◆ WHAT NEEDS TO BE DONE:
The answer must be a single number: how many lines of the records below hold the word "dropdown".

◆ DATASET ENTRIES:
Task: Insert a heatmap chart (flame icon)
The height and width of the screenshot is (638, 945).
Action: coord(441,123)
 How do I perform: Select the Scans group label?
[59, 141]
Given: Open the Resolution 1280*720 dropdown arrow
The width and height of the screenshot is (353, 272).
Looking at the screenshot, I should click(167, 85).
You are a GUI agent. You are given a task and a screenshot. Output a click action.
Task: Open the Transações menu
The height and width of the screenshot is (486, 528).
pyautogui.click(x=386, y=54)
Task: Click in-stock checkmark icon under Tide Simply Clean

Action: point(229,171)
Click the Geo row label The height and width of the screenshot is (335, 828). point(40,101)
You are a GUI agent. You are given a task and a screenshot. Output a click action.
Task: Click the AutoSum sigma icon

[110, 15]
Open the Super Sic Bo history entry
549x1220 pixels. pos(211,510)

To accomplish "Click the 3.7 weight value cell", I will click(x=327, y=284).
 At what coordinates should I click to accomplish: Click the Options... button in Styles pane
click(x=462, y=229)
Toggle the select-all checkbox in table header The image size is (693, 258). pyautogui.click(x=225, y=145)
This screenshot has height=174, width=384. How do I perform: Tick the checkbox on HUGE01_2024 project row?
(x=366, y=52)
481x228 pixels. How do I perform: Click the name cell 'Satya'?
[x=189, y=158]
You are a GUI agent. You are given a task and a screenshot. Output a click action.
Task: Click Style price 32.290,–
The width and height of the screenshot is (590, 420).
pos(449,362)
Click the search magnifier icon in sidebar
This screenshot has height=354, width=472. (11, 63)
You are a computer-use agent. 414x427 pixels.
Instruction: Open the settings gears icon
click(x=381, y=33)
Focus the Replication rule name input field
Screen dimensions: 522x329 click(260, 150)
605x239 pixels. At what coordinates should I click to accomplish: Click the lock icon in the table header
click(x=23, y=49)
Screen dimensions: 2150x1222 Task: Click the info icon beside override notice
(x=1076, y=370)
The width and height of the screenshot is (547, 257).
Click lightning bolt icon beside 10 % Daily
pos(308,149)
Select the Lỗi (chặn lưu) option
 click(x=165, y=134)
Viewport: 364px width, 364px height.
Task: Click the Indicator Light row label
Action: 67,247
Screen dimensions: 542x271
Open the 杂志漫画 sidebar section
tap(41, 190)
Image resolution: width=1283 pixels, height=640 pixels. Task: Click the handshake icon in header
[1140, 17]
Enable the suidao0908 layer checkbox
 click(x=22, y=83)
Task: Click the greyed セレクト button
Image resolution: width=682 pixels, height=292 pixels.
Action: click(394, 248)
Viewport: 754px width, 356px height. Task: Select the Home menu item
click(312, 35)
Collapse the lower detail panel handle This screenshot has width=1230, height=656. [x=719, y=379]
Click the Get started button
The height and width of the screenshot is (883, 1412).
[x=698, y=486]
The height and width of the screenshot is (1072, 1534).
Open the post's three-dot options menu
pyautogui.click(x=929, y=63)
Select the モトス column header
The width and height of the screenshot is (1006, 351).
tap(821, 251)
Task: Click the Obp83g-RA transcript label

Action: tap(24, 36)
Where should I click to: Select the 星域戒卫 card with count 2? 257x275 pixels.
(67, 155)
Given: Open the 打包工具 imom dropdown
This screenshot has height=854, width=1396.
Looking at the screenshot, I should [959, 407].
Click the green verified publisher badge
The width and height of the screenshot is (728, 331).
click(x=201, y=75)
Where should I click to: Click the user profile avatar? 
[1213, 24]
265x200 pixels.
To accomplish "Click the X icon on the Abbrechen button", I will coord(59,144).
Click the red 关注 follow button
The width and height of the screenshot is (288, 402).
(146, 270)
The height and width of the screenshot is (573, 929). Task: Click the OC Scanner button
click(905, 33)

◆ SOLUTION TO THE PROBLEM:
2